It appears I’m not dateable in the online world. I mean, for real, there has been no luck what so ever! Even the weird guys have fallen off the map...for the most part. How can this be? Okay, don’t tell me because I’ll be the first to admit I can’t handle the truth.
And since I’m on the subject of truth, let me offer you 10 Steph Factoids because my brother form another mother (and father), http://mykafkaesquelife.blogspot.com/, tagged moi! My pit hair took an eternity to sprout. There was no real necessity to shave the pits until I reached my late teens/early twenties. At 28 and a little more than a half, I only have 1 armpit in need of routine shaving; the left armpit hair has yet to really grow.
I saw Cabaret at the local community college and knew then and there the stage had been calling upon deaf ears. Why am I such a fool? Why hadn’t I listened!? Probably because I can’t sing or dance and know I’d be a flop. I’d go for a career in stand- up as well, but I’m not that funny. Yeah, the stage...a delusional calling I often dream of.

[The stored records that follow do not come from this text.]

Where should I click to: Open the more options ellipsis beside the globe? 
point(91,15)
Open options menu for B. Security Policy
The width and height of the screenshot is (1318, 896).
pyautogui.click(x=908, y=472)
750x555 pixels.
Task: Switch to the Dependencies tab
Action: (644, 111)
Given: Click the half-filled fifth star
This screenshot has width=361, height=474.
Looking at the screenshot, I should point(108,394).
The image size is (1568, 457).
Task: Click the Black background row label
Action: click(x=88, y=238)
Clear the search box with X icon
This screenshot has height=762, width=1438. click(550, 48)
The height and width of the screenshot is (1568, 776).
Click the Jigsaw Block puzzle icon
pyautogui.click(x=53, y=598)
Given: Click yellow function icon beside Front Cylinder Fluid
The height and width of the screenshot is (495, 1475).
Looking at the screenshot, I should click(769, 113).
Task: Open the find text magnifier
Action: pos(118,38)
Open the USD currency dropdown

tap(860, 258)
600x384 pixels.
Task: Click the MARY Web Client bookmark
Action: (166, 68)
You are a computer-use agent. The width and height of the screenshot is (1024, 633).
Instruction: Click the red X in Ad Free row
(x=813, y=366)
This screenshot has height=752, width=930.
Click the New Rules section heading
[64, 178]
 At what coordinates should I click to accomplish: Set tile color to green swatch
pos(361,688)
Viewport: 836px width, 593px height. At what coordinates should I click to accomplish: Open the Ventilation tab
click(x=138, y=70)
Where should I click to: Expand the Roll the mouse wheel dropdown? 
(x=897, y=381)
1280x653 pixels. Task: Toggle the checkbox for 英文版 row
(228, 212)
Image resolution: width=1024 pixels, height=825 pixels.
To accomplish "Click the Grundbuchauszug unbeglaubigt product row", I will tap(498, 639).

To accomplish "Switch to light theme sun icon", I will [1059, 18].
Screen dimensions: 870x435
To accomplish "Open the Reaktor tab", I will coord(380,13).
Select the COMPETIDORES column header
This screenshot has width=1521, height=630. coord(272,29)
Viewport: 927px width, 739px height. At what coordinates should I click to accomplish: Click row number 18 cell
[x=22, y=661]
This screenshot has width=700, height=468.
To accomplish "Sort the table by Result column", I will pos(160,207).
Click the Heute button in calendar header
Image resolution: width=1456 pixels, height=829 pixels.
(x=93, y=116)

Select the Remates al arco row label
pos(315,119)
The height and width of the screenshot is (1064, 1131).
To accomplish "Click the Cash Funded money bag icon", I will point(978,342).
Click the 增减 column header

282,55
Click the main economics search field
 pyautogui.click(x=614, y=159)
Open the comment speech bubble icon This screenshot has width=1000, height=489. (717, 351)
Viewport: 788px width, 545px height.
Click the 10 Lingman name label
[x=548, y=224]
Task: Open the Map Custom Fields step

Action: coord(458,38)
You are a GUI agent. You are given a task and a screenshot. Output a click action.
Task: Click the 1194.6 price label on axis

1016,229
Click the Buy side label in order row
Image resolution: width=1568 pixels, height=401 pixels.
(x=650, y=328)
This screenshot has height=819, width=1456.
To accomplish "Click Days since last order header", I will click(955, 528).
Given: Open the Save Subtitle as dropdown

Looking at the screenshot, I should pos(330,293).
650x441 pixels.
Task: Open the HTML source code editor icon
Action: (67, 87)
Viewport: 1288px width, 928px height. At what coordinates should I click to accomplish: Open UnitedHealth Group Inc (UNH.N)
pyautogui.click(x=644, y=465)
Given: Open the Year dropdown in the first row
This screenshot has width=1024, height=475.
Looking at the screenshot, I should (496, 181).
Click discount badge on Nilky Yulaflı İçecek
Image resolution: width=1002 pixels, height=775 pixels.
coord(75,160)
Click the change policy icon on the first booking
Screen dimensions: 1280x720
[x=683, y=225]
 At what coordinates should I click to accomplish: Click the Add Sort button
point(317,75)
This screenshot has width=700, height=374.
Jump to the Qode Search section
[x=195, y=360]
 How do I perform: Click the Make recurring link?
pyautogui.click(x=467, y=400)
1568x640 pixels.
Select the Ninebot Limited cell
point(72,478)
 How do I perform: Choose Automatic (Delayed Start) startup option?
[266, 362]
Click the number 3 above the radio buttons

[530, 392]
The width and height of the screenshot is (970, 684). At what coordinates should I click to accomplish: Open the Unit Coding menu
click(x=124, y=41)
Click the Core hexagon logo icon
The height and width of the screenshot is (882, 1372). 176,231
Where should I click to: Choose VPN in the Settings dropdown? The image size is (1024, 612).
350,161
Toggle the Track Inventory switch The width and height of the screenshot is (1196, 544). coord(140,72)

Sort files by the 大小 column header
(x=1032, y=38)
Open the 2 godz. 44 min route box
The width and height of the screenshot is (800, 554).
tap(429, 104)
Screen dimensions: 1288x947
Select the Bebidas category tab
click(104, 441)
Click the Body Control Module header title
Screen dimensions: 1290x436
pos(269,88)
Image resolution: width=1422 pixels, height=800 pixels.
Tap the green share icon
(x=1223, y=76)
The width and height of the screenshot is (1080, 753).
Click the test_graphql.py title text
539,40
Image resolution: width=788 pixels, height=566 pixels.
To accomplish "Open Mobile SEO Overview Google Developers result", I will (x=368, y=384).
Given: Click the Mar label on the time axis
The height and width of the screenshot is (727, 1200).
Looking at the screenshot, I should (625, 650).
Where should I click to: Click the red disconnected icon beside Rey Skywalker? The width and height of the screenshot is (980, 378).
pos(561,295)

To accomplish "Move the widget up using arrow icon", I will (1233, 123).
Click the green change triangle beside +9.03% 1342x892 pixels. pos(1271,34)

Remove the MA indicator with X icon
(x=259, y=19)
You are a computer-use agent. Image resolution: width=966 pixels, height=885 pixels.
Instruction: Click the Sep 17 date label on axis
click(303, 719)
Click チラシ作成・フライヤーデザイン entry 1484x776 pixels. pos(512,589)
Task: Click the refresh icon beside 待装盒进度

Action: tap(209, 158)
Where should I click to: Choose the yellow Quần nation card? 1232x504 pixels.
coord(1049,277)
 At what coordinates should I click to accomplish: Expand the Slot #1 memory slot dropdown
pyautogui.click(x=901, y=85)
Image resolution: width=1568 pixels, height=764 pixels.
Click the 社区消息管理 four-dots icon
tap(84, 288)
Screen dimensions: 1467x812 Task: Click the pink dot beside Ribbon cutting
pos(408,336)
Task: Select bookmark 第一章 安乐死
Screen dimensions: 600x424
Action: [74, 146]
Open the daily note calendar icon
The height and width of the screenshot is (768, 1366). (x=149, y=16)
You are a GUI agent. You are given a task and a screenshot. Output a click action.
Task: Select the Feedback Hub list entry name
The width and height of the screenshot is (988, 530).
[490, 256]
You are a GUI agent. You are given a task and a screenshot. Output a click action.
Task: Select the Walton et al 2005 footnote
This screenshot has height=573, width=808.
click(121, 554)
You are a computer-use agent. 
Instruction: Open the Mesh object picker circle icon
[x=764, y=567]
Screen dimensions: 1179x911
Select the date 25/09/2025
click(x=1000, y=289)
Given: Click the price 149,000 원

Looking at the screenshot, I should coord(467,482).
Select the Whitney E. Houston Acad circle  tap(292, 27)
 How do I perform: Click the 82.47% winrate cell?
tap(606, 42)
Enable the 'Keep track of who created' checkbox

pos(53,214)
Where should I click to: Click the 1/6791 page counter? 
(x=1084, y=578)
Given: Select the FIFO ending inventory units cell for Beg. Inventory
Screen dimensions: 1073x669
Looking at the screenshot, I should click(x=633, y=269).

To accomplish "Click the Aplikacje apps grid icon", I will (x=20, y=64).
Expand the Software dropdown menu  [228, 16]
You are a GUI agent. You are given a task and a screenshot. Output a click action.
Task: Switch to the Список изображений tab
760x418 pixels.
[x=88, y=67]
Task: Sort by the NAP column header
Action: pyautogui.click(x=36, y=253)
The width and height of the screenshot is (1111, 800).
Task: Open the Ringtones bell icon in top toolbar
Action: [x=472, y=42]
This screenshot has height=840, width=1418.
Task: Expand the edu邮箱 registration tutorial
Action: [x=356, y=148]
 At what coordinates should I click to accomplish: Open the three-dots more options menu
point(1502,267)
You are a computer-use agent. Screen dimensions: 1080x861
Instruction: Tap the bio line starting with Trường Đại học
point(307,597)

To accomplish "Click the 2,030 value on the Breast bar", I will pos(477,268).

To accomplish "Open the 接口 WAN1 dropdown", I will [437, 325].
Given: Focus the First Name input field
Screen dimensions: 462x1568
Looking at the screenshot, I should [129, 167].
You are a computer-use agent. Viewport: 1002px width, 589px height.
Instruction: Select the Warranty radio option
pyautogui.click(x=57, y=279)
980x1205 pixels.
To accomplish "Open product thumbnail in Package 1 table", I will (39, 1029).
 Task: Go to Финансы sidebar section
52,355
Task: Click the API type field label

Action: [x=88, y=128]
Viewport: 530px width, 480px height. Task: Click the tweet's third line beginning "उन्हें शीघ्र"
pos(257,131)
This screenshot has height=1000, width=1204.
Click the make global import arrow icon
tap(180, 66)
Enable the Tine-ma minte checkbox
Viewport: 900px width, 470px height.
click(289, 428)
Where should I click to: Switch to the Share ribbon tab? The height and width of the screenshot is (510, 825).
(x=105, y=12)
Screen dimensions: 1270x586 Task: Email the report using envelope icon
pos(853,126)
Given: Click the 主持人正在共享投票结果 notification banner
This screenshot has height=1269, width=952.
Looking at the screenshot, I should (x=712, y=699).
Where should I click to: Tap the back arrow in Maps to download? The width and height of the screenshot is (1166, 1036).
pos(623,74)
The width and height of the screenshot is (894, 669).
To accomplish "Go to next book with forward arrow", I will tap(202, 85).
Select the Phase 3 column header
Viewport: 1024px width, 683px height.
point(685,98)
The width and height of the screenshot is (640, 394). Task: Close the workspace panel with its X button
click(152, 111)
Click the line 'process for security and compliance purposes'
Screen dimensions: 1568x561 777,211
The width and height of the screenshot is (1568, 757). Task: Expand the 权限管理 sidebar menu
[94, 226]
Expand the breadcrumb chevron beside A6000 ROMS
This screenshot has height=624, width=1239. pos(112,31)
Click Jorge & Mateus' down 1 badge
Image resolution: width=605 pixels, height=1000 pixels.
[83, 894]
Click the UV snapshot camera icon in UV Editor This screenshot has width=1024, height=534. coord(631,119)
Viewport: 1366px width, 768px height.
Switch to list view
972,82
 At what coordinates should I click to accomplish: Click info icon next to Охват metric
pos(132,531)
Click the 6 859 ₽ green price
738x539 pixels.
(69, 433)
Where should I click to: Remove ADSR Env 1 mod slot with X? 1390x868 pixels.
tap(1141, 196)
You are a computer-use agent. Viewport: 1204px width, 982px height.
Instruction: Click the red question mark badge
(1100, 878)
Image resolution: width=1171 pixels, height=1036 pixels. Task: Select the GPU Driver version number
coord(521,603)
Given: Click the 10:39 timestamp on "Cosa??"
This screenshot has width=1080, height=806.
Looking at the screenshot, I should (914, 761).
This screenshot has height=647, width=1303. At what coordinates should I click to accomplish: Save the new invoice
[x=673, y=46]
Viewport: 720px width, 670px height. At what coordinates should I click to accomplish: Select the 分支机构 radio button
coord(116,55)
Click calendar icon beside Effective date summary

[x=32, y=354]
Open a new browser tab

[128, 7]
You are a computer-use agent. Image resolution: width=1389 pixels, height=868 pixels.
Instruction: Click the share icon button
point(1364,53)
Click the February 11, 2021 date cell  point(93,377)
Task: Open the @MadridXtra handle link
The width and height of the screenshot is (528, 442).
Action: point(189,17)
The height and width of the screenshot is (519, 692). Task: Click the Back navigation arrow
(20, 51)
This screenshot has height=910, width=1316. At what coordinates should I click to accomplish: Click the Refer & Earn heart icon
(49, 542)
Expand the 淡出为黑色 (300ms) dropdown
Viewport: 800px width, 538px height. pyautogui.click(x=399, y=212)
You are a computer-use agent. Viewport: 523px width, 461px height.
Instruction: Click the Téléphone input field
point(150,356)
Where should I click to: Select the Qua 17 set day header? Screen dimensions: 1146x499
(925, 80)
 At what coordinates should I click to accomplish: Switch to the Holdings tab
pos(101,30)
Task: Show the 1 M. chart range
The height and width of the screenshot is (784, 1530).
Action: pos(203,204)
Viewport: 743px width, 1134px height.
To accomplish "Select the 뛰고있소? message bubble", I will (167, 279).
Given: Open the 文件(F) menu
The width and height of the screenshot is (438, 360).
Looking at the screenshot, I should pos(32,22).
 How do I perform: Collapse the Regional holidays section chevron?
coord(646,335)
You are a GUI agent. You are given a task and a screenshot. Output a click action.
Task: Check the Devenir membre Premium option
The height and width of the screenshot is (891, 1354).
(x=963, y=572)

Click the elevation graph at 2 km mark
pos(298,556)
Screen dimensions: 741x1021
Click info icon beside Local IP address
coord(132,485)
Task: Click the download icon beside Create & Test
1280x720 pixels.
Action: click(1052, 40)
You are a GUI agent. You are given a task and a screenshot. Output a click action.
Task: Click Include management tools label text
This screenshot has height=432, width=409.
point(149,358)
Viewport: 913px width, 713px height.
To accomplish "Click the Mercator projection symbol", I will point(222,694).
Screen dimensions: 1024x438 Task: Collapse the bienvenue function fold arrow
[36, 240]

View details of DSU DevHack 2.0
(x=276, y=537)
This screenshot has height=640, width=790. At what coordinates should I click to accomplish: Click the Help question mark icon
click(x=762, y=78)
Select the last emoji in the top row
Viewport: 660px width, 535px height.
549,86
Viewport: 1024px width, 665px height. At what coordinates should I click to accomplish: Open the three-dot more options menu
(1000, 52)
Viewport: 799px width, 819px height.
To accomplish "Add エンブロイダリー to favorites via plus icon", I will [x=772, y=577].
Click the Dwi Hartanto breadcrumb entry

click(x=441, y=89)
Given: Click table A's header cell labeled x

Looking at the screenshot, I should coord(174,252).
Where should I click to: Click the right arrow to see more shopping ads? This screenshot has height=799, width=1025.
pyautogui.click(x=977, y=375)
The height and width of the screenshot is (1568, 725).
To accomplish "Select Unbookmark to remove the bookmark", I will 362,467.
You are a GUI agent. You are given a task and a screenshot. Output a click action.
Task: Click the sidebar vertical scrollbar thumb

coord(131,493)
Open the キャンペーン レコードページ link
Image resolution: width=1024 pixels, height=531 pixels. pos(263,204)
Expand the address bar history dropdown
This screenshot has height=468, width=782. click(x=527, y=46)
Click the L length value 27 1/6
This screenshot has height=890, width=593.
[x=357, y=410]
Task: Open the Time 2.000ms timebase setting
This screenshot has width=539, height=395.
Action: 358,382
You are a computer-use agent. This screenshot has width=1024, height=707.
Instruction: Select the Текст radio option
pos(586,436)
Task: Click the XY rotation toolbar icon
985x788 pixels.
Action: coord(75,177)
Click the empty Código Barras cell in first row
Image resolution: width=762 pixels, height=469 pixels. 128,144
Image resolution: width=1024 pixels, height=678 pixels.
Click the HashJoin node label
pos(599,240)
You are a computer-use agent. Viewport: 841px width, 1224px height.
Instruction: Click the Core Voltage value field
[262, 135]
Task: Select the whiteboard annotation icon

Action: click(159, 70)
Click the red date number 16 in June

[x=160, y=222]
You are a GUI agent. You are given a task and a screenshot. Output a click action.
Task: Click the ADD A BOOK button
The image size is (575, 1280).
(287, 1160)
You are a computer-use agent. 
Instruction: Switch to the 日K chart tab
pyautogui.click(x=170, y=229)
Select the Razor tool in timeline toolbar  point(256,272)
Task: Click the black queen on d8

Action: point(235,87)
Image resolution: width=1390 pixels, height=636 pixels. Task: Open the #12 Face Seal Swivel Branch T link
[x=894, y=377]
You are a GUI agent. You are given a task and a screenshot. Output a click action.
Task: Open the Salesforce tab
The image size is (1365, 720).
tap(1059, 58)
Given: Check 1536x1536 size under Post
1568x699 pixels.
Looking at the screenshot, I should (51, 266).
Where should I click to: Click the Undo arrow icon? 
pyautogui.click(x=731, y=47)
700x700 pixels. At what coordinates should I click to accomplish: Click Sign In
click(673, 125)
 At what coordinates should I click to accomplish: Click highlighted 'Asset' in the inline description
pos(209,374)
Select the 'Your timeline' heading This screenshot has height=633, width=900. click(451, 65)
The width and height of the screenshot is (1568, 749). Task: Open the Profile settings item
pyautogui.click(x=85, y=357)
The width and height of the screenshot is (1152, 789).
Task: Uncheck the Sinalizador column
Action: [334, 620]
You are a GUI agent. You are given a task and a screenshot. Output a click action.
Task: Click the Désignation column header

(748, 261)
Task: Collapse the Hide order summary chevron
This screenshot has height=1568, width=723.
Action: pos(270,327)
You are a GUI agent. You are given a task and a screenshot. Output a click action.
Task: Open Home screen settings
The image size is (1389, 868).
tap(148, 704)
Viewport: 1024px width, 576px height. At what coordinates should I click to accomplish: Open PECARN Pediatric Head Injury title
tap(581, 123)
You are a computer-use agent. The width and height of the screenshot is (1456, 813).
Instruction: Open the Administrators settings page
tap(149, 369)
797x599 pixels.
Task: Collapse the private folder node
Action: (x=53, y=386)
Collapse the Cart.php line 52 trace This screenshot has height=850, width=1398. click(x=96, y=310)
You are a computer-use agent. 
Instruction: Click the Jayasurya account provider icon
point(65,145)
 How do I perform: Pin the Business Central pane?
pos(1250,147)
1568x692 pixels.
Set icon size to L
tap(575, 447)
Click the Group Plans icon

I don’t fear pooping in public restrooms. If I gotta go, I gotta go. Hey, you asked for truths!
Between lack of TV watching and a faulty car radio, I’m totally unaware of any current events. It’s sort of nice to be clueless.
I know panty lines are against all rules and regulations, but thongs gross me out. Only out of necessity do I own and wear these underpants. The specifics of thong wearing is a sobering thought. That’s all I’m going to say.
Here’s a controversial one! Now, this is something I rarely, if ever discuss and when and if I do, I bite my tongue…I’m not pro-choice.
I’m a scared-y cat to the max. I avoid horror and suspense like nobodies business but strangely enough I love watching shows about real murders.
I really, really, really want to live in the country so I can buy a baby brown cow.
Whoa, this truth isn’t going to be pretty. I apologize in advance, Mother. Okay, I once had to pee soooo bad while doing the 2AM, after the bar, Whataburger taquitos sound so good trip through the drive through that I got out of the car to urinate between vehicles. Embarrassing.
This final fact is G-rated. Ya ready? I love popcorn, plain popcorn. MMMM :D
So there you have it, 10 Steph Factoids.